Ein Spieler berichtet auf Reddit, dass er sich am 31. Dezember 2025 über einen Anbieter Arbeitsspeicher bestellen wollte. Der Originalpreis lag laut Nutzer bei 446,99 kanadischen Dollar (ca. 275,80 Euro). Konkret geht es um ein DDR5-Kit von Kingston (2 x 16 GB), also nicht um den Arbeitsspeicher, der auf dem Titelbild abgebildet ist.

Er erklärte, dass er die Bestellung zwar aufgegeben habe, der Verkäufer den Versand jedoch stark verzögerte. Den Grund für die Verzögerung erfuhr er dann eine gute Woche später, am 7. Januar 2026: Eine förmliche Mail des Verkäufers erklärte ihm, dass der Preis für den Arbeitsspeicher angepasst werde: Anstatt 446,99 müsse er jetzt 507,99 kanadische Dollar zahlen (ca. 315 Euro). Das ist immerhin eine satte Erhöhung um 13,65 %.

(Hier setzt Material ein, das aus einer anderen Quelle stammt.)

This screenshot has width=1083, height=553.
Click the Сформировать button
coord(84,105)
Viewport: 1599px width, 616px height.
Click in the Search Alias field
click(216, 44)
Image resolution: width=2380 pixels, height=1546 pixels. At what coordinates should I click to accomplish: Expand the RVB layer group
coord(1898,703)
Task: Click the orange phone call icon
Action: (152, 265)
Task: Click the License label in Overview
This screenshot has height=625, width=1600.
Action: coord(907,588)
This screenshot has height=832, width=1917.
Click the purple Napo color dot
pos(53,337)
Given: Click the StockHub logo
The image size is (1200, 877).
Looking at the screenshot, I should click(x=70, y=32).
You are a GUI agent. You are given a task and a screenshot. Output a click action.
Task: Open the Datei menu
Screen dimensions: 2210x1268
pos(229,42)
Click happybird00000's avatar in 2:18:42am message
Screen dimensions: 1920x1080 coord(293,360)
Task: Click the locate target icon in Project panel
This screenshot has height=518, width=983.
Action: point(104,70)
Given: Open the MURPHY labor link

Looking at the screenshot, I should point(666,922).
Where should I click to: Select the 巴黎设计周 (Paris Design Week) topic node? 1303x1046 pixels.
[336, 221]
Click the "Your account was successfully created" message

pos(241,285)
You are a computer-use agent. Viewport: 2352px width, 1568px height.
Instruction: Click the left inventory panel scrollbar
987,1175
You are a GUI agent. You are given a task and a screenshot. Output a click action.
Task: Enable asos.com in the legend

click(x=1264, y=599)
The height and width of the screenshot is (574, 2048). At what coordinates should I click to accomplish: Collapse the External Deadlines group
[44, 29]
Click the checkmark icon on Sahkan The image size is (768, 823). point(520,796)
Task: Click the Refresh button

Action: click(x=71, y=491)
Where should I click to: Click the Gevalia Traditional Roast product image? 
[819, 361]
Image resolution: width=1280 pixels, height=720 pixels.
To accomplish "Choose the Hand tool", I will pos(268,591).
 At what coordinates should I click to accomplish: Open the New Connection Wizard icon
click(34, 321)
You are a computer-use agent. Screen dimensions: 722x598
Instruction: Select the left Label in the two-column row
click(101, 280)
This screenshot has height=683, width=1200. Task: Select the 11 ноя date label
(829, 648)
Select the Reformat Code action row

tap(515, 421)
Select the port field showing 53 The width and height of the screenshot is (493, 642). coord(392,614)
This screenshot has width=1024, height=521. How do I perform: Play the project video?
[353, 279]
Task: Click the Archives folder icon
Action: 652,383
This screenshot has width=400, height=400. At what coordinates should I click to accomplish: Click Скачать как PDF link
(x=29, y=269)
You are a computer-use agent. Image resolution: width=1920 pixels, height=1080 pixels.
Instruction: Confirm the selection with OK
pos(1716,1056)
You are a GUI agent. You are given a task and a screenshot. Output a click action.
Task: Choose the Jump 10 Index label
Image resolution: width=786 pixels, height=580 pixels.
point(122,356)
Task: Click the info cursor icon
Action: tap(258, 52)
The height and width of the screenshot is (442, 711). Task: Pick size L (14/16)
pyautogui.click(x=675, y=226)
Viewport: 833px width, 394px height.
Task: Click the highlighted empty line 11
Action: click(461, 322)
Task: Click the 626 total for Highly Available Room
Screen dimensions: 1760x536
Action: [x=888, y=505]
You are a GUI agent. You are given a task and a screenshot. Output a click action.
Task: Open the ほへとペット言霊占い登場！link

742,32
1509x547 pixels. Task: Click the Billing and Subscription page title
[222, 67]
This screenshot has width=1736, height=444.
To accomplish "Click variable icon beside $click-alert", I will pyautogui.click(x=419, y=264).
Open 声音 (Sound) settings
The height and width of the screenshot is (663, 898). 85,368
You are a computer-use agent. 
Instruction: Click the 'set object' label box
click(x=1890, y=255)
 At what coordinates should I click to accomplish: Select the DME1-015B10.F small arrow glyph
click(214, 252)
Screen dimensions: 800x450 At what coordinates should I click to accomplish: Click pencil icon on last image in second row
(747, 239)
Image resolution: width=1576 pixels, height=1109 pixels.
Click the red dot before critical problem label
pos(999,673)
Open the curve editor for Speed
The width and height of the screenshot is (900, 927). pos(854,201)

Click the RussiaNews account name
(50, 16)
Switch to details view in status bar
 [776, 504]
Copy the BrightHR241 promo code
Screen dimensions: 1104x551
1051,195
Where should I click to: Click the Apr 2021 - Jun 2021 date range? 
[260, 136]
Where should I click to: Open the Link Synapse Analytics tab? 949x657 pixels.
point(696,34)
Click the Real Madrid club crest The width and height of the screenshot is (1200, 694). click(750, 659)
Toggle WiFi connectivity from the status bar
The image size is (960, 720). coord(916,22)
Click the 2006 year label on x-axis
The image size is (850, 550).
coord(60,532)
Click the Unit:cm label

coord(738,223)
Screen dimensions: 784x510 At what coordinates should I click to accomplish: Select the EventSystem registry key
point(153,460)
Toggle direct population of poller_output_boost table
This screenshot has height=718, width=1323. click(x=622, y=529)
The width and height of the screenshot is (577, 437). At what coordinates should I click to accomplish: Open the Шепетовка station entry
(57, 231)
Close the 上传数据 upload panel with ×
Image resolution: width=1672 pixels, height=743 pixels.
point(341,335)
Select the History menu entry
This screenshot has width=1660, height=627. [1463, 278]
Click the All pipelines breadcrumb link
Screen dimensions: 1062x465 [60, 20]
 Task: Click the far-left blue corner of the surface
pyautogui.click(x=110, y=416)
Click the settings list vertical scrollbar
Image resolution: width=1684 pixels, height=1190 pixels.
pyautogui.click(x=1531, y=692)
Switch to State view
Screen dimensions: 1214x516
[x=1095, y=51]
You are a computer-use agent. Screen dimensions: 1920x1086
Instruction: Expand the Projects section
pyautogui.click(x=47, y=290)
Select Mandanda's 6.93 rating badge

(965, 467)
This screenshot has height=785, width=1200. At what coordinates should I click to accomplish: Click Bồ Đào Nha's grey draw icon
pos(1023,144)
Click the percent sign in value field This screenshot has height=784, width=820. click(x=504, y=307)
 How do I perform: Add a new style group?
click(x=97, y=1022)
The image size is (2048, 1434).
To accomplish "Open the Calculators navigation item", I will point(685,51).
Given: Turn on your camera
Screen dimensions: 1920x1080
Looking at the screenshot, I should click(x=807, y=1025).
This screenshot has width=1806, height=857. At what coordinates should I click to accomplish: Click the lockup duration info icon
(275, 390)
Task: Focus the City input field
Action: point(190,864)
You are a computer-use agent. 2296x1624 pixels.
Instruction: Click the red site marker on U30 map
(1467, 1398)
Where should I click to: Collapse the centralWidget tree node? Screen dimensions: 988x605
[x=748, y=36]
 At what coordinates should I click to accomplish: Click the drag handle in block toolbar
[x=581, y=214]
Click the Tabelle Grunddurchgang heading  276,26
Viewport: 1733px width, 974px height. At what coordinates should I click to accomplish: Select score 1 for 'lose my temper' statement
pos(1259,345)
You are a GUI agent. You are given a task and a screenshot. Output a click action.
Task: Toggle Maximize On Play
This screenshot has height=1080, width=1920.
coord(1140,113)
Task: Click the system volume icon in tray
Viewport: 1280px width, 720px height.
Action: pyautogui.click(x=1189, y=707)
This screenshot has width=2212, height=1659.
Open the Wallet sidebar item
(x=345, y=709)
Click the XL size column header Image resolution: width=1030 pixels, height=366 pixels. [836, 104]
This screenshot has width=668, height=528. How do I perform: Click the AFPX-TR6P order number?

In der förmlichen E-Mail nennt man als Grund für den Preisanstieg: Aufgrund von durch KI verursachter Knappheit bei Komponenten seien Hersteller nicht mehr verpflichtet, Liefertermine einzuhalten oder Preise zu garantieren.

Die Preisanpassung ist dank Google weiterhin sichtbar

Die Preisanpassung lässt sich auch auf der Webseite sehr gut nachvollziehen: Auf Google wird noch der alte Preis von 446,99 kanadischen Dollar angezeigt. Klickt man jedoch auf die Webseite von PC Canada, dann sieht man bereits den angepassten Preis, den nun auch der Nutzer zahlen soll. Wir haben zwei Bilder mit den Preisen für euch eingefügt. Auf diese Weise lässt sich der Preissprung gut nachvollziehen.

Arbeitsspeicher PC Canada: Neuer Preis für RAM, der auf der Webseite sichtbar ist.

Arbeitsspeicher PC Canada: alter Preis, der noch über Google sichtbar ist.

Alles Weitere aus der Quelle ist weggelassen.